Find every line in the listing below that contains the word "each", and copy those lines in full.

=-=-=-=-=

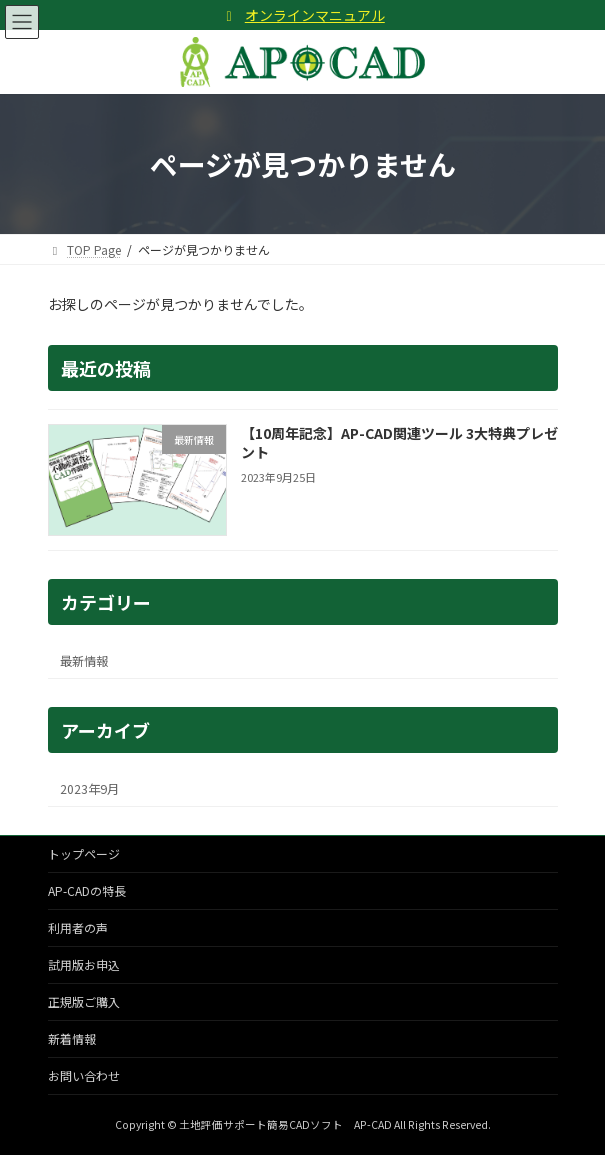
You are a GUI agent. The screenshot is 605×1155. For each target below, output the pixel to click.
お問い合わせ (84, 1075)
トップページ (84, 853)
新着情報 (72, 1038)
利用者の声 (78, 927)
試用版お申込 (84, 964)
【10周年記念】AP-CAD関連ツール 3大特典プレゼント (398, 443)
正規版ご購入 (84, 1001)
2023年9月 (89, 789)
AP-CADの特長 (87, 890)
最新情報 (84, 661)
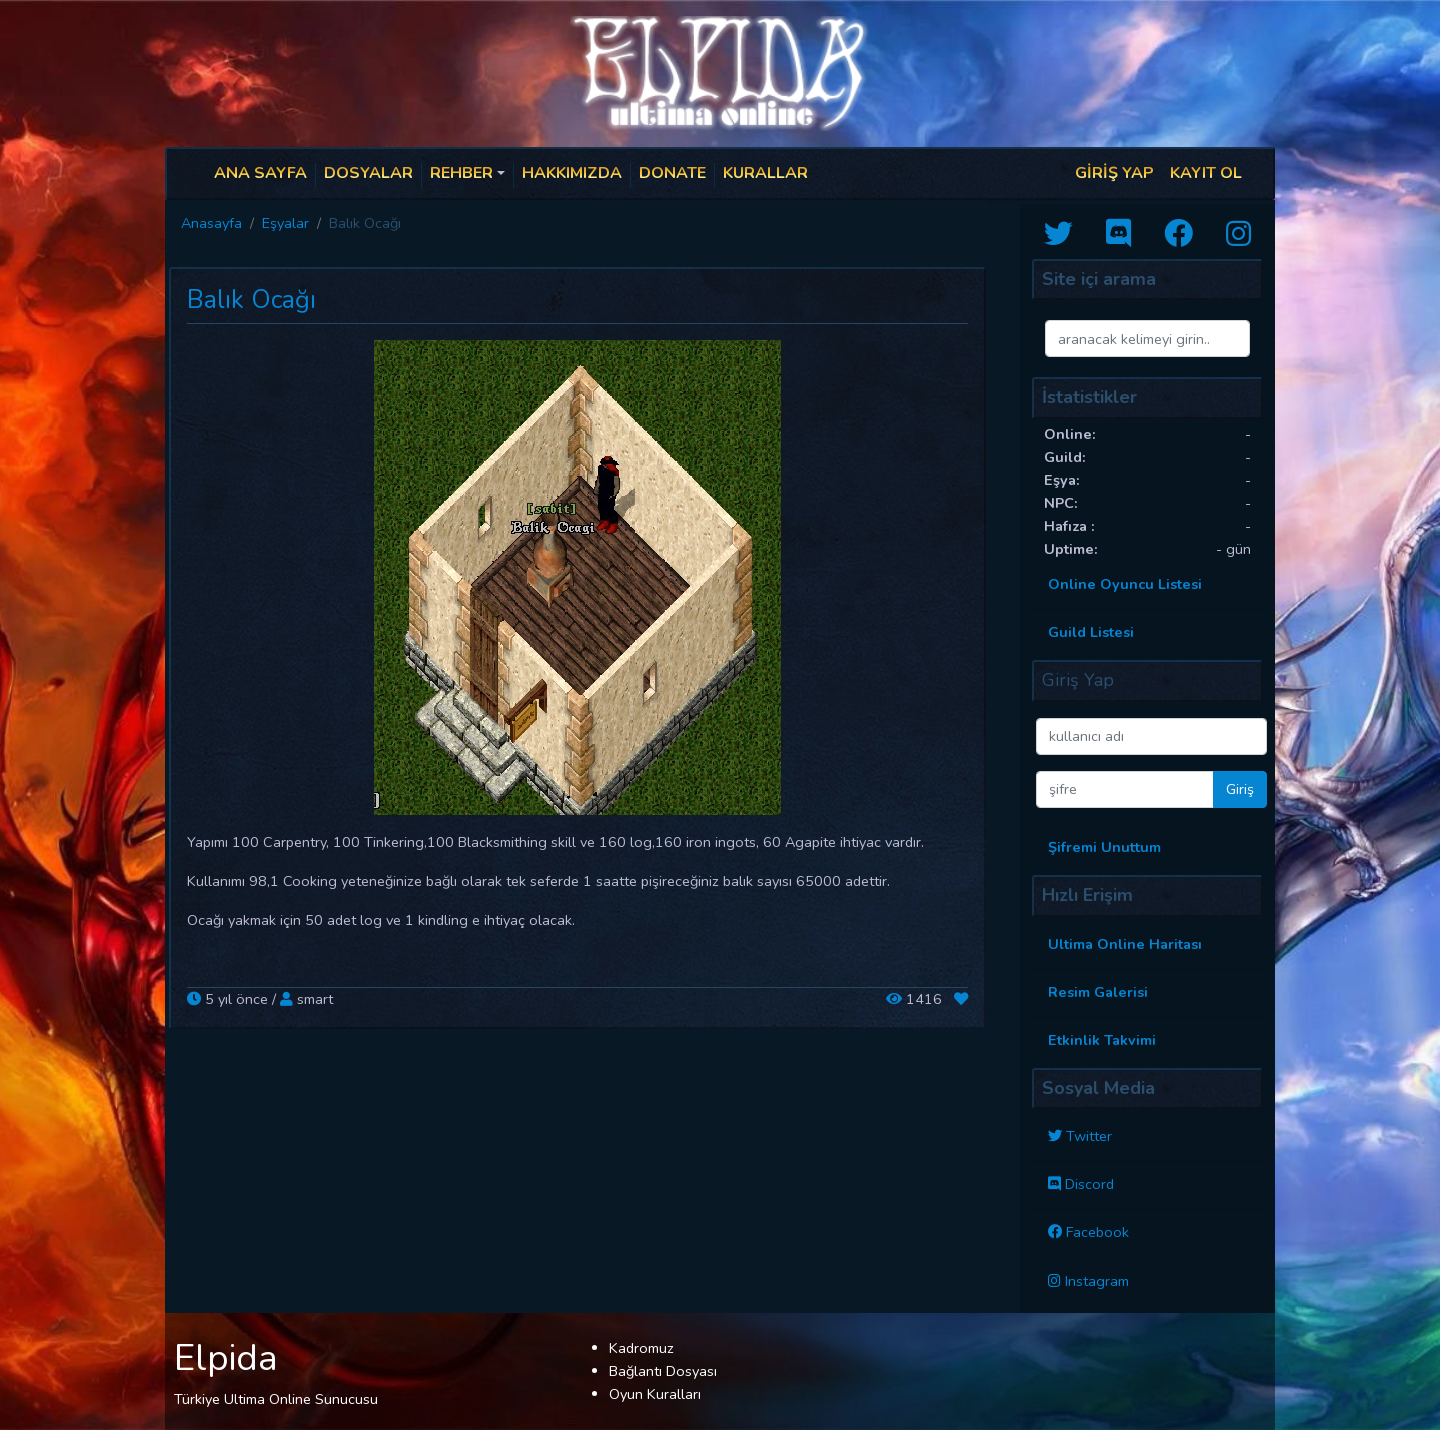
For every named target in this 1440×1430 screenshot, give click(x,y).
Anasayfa (211, 223)
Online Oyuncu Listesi (1125, 584)
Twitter (1089, 1136)
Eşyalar (285, 223)
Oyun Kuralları (655, 1394)
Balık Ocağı (251, 300)
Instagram (1097, 1281)
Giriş (1240, 789)
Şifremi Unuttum (1104, 847)
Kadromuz (641, 1348)
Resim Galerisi (1098, 992)
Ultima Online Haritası (1125, 944)
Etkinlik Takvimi (1102, 1040)
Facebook (1097, 1232)
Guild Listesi (1091, 632)
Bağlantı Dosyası (663, 1371)
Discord (1089, 1184)
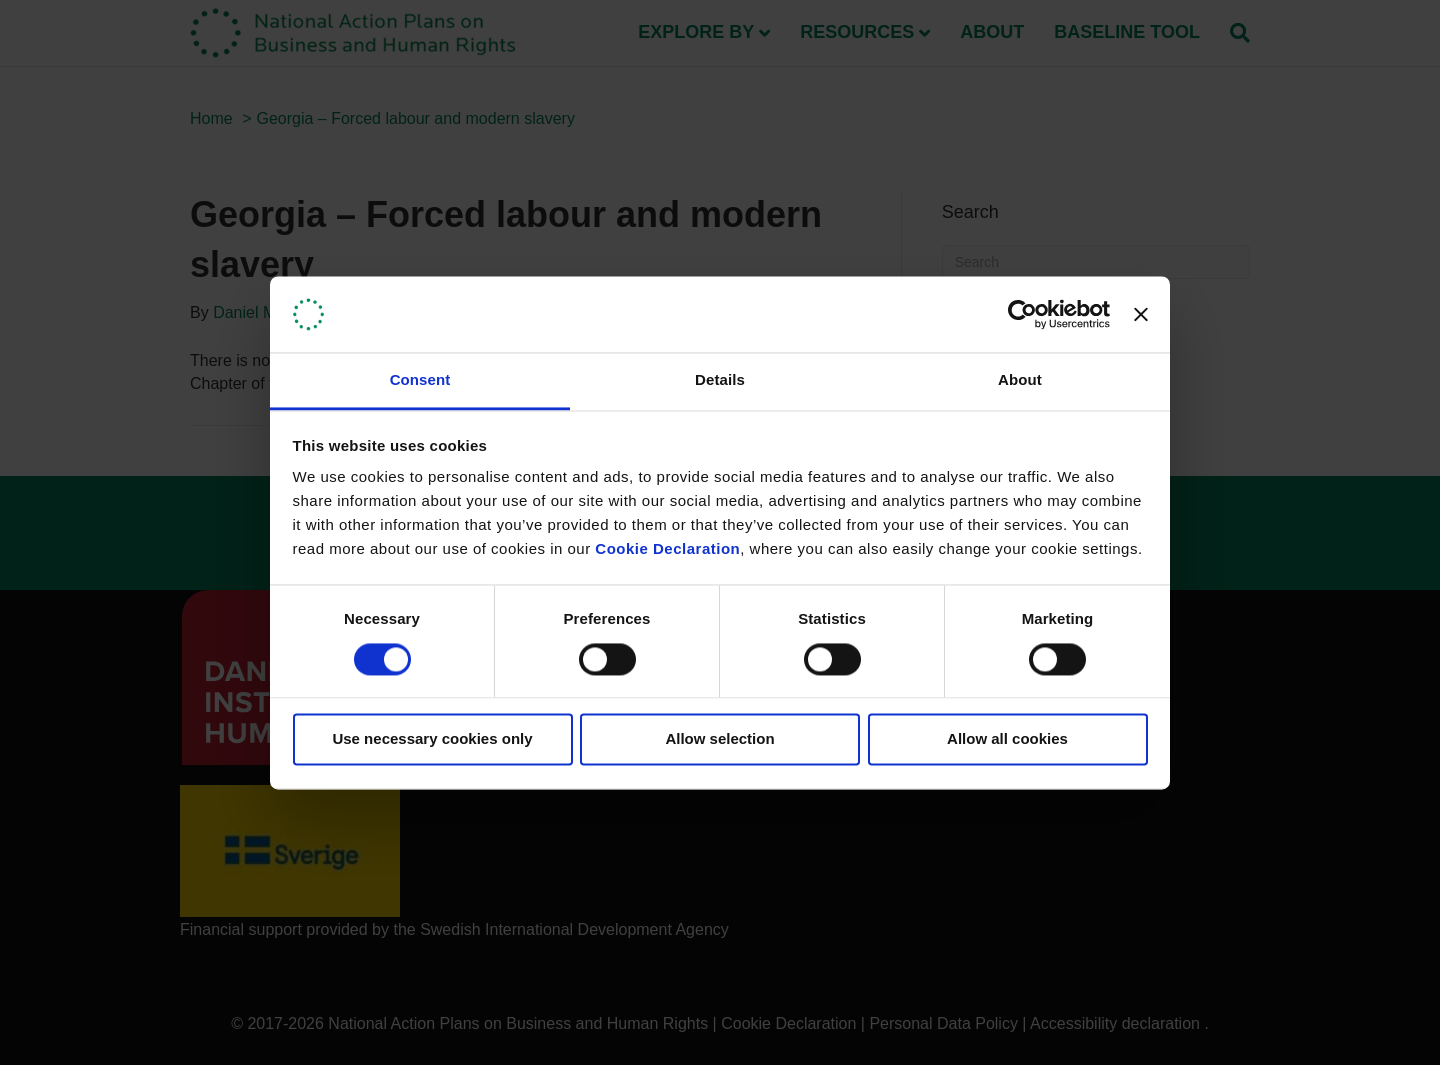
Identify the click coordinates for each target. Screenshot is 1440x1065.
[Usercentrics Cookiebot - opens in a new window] (1022, 314)
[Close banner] (1141, 314)
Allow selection (719, 739)
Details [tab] (720, 380)
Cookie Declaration (667, 549)
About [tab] (1020, 380)
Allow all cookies (1007, 739)
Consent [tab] (420, 380)
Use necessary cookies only (432, 739)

=-=-=-=-=

▸ **ANSWER BELOW**:
You are a GUI agent. The screenshot is 605×1155. For each target below, output the pixel to click.
Identify the click coordinates for each target. Screenshot is 1440x1065.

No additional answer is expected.